Mia y réfléchit, puis sourit. Le sourire la changeait, lui donnait l’air d’une petite fille, timide et ingénue. Susannah dut faire un effort pour se rappeler qu’elle ne pouvait se fier à cette apparence.
— Oui ! Bien sûr ! Bien sûr que c’était un soulagement !
— Après avoir découvert ton but dans l’existence, et t’être retrouvée prisonnière ici… après avoir vu les Loups s’apprêter à entasser des enfants pour les charcuter… après tout ça, Walter arrive. C’est le diable, en fait, mais il te voit, lui. Lui il écoute ton triste récit. Et il te fait une offre.
— Il a dit que le Roi Cramoisi allait me donner un enfant, confirma Mia en posant doucement les mains sur le gros globe de son ventre. Mon Mordred, dont l’heure est enfin venue.
Mia tendit une nouvelle fois le doigt en direction de la Gare expérimentale de l’Arc 16. Ce qu’elle appelait le Dogan des Dogans. Un dernier vestige de sourire s’attardait sur ses lèvres, mais toute joie ou tout amusement en avait disparu. Elle avait les yeux brillants de peur et — peut-être — d’admiration craintive.
— C’est là qu’ils m’ont changée, qu’ils m’ont rendue mortelle.
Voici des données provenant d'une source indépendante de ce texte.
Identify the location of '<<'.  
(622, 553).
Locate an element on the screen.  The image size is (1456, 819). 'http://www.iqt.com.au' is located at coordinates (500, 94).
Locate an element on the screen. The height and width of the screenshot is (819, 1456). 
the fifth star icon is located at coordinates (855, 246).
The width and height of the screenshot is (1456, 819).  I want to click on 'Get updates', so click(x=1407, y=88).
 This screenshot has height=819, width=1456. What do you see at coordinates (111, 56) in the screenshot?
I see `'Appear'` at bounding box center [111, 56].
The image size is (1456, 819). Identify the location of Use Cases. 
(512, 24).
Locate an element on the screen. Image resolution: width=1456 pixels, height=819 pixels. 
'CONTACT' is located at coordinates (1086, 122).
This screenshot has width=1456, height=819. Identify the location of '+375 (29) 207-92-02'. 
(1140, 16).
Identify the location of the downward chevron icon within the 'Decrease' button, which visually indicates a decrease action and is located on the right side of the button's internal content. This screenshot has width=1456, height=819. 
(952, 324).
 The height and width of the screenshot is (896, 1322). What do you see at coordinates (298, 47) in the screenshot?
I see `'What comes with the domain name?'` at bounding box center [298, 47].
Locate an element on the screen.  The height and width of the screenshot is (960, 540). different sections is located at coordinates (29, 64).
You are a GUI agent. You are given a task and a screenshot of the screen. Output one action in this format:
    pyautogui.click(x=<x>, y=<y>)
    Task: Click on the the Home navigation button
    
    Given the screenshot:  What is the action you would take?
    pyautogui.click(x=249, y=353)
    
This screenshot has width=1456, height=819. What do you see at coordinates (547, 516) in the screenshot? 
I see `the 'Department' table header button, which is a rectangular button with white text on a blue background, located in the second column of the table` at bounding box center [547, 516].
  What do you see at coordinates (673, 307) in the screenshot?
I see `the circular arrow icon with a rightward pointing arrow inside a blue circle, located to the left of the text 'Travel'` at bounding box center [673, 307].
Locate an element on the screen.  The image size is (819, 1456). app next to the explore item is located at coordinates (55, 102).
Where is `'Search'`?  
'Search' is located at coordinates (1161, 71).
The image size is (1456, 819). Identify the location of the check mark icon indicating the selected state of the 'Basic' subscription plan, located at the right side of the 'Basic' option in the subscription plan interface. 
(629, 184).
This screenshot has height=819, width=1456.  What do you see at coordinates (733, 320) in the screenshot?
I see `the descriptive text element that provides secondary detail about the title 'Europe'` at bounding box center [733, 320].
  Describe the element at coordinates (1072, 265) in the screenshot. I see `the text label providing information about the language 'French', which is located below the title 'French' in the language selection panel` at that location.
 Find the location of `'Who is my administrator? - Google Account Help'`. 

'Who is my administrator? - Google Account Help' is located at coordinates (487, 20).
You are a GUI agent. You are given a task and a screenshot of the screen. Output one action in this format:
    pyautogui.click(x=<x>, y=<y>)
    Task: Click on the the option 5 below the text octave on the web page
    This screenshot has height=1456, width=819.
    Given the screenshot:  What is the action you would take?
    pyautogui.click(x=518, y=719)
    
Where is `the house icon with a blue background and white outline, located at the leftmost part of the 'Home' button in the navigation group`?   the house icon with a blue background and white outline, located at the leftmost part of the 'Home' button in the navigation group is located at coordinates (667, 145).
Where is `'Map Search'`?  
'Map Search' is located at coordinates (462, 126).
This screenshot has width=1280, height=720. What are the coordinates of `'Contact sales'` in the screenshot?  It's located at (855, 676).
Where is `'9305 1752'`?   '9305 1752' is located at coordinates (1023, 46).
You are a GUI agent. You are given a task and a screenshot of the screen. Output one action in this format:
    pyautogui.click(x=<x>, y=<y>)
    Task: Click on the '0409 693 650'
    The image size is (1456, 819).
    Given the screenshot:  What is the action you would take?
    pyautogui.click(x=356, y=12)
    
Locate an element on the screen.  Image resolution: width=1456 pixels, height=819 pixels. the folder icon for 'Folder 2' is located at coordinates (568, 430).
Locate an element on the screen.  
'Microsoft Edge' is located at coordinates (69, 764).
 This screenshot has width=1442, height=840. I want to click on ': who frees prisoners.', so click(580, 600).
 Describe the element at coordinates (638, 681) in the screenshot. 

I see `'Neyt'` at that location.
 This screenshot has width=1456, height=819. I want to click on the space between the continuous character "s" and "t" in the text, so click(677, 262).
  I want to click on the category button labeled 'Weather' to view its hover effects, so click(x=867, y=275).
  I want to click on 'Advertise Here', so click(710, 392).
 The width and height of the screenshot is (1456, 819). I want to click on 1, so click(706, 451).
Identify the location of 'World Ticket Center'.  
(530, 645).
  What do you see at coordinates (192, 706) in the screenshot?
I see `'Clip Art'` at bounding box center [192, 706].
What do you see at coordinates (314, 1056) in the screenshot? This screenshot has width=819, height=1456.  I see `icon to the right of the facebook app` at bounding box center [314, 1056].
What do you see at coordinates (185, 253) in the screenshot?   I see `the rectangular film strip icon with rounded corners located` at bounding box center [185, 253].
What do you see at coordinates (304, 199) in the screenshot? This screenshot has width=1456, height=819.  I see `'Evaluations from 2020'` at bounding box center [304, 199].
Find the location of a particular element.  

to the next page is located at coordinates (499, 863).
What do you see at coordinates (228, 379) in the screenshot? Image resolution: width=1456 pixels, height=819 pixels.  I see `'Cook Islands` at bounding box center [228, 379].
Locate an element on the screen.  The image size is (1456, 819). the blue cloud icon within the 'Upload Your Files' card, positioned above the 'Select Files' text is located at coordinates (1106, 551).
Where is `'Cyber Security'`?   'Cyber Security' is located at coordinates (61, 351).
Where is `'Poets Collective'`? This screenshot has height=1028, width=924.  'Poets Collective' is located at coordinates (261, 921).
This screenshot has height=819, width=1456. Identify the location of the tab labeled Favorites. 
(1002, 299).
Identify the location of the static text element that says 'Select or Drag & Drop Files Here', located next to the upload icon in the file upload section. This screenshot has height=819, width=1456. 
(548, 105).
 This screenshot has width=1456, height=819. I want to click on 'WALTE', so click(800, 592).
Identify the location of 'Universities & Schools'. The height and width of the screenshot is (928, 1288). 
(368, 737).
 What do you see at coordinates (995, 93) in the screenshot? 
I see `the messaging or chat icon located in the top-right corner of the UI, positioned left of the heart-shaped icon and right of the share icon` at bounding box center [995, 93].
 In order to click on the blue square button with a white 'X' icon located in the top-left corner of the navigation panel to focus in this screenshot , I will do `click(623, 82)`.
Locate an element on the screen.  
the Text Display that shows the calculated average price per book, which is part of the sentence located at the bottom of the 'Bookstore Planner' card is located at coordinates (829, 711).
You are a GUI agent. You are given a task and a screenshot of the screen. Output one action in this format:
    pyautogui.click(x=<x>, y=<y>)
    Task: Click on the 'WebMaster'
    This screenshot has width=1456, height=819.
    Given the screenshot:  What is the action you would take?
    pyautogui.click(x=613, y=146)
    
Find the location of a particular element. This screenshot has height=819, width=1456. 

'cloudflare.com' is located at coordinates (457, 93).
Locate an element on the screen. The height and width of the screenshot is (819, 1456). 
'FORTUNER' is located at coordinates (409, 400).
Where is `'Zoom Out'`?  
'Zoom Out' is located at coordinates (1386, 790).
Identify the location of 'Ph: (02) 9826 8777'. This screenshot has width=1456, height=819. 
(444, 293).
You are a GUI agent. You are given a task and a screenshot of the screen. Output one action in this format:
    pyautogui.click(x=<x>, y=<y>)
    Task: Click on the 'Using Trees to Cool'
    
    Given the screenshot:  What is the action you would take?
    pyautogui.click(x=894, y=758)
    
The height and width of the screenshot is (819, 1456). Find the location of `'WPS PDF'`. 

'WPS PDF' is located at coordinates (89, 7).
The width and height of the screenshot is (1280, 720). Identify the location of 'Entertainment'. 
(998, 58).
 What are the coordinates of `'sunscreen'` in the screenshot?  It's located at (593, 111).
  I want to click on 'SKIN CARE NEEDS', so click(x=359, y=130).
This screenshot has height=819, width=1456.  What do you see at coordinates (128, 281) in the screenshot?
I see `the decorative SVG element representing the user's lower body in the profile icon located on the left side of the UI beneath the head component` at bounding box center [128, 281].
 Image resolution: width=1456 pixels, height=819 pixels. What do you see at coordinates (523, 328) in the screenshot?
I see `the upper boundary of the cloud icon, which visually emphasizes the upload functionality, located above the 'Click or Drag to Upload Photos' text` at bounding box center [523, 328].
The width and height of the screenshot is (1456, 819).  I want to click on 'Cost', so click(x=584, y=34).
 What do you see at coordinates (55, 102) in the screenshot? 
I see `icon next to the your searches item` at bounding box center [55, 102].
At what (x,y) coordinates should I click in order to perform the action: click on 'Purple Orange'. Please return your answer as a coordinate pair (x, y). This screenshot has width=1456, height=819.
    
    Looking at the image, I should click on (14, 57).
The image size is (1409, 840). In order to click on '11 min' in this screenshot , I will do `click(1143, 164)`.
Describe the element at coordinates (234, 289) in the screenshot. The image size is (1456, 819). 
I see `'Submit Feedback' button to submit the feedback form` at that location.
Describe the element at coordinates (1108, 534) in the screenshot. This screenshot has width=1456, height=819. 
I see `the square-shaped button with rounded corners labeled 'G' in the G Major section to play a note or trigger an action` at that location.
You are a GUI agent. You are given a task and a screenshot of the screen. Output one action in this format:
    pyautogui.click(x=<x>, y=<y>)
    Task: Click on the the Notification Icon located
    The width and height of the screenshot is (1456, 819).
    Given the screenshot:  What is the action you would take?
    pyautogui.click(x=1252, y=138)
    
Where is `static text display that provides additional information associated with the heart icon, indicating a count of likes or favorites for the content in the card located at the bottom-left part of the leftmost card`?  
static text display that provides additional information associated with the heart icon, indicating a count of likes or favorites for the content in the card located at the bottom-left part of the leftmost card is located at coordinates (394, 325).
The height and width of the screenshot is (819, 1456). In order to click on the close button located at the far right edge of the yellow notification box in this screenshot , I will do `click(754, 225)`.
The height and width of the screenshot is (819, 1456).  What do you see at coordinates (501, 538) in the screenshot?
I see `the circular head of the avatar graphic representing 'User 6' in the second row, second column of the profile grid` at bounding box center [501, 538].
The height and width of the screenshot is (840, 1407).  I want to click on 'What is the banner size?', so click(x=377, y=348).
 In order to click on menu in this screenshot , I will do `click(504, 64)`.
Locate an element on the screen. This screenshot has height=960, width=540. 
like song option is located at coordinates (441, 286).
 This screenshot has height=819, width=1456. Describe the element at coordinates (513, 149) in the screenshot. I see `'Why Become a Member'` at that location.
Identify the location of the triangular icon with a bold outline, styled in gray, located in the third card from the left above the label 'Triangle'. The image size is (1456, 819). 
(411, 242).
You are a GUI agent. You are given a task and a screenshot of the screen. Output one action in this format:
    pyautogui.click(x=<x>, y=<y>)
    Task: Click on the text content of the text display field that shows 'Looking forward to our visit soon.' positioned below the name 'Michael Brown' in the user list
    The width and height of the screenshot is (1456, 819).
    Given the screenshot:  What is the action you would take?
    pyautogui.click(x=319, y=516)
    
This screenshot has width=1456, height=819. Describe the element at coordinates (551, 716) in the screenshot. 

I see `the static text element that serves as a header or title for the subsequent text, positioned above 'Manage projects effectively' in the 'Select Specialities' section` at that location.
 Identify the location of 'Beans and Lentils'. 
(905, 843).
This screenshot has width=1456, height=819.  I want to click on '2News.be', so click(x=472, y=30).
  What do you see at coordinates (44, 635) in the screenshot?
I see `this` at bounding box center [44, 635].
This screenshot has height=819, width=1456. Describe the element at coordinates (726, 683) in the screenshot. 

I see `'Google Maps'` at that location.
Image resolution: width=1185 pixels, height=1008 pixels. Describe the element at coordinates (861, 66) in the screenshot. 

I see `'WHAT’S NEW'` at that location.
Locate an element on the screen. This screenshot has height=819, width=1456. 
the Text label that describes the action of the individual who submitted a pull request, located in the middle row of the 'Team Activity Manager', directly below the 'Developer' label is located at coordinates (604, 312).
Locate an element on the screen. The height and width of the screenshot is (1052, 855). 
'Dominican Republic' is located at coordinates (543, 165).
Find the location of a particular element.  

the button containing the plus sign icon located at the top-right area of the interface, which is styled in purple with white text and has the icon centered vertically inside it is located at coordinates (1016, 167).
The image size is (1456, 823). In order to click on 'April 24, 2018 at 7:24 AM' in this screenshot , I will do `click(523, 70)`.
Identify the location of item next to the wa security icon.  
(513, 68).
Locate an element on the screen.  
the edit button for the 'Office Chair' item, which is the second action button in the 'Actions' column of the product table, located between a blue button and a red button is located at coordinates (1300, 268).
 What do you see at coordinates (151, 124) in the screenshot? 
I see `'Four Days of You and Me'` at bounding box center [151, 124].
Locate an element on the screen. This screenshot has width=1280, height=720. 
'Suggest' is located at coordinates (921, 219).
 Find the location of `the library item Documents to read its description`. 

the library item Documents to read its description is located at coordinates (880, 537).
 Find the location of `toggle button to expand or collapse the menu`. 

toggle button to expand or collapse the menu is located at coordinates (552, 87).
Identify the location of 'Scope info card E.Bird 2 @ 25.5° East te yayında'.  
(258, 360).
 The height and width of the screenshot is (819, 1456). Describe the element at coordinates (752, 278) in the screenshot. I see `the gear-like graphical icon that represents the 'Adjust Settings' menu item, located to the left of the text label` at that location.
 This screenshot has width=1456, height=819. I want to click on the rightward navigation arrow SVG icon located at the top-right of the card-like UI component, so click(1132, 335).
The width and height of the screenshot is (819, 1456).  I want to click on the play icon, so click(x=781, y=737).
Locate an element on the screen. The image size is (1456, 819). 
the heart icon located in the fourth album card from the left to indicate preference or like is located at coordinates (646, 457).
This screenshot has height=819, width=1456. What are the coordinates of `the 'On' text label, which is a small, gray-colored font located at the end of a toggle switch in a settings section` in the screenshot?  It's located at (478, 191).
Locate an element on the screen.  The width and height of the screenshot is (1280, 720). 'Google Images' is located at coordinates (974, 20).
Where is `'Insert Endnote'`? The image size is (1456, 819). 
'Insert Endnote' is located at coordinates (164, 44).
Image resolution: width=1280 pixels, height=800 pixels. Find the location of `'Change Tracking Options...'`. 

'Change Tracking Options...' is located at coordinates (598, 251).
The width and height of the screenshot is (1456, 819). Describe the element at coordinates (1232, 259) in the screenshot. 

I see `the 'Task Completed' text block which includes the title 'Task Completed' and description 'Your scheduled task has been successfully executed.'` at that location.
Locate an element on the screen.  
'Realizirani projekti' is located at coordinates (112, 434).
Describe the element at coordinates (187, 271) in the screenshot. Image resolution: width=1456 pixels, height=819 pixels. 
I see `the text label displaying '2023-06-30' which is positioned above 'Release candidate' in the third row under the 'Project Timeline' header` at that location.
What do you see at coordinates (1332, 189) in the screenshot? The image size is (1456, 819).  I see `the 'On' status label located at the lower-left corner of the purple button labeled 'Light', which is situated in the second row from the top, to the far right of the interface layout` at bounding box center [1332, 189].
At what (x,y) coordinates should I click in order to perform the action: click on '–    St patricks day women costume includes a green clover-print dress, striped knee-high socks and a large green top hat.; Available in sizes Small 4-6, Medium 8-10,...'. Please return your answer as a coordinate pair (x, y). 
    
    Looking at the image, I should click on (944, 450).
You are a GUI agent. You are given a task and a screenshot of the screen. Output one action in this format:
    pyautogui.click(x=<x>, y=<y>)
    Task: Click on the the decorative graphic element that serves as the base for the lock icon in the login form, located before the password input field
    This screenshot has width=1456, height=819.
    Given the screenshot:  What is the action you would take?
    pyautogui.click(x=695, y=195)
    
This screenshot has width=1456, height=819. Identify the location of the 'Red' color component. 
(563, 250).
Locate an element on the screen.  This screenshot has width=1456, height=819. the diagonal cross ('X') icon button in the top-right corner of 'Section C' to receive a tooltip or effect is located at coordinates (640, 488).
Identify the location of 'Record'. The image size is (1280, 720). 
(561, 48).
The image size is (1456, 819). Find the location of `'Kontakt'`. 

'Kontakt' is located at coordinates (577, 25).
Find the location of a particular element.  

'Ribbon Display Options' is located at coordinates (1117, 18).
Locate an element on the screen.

Autrefois il y avait des tas d’endroits comme celui-là — il y en avait forcément des tas — mais je jurerais par ma montre et mon billet que c’est le seul qui reste dans tout le Monde de l’Intérieur, l’Entre-Deux-Mondes et le Monde Ultime. C’est un lieu à la fois merveilleux et terrible. Et c’est là qu’ils m’ont emmenée.
— Je ne comprends pas ce que tu veux dire.
Susannah repensait à son Dogan à elle. Lui-même fondé, bien sûr, sur le Dogan de Jake. C’était assurément un lieu étrange, avec ses éclairs lumineux et ses multiples écrans de télé, mais pas effrayant.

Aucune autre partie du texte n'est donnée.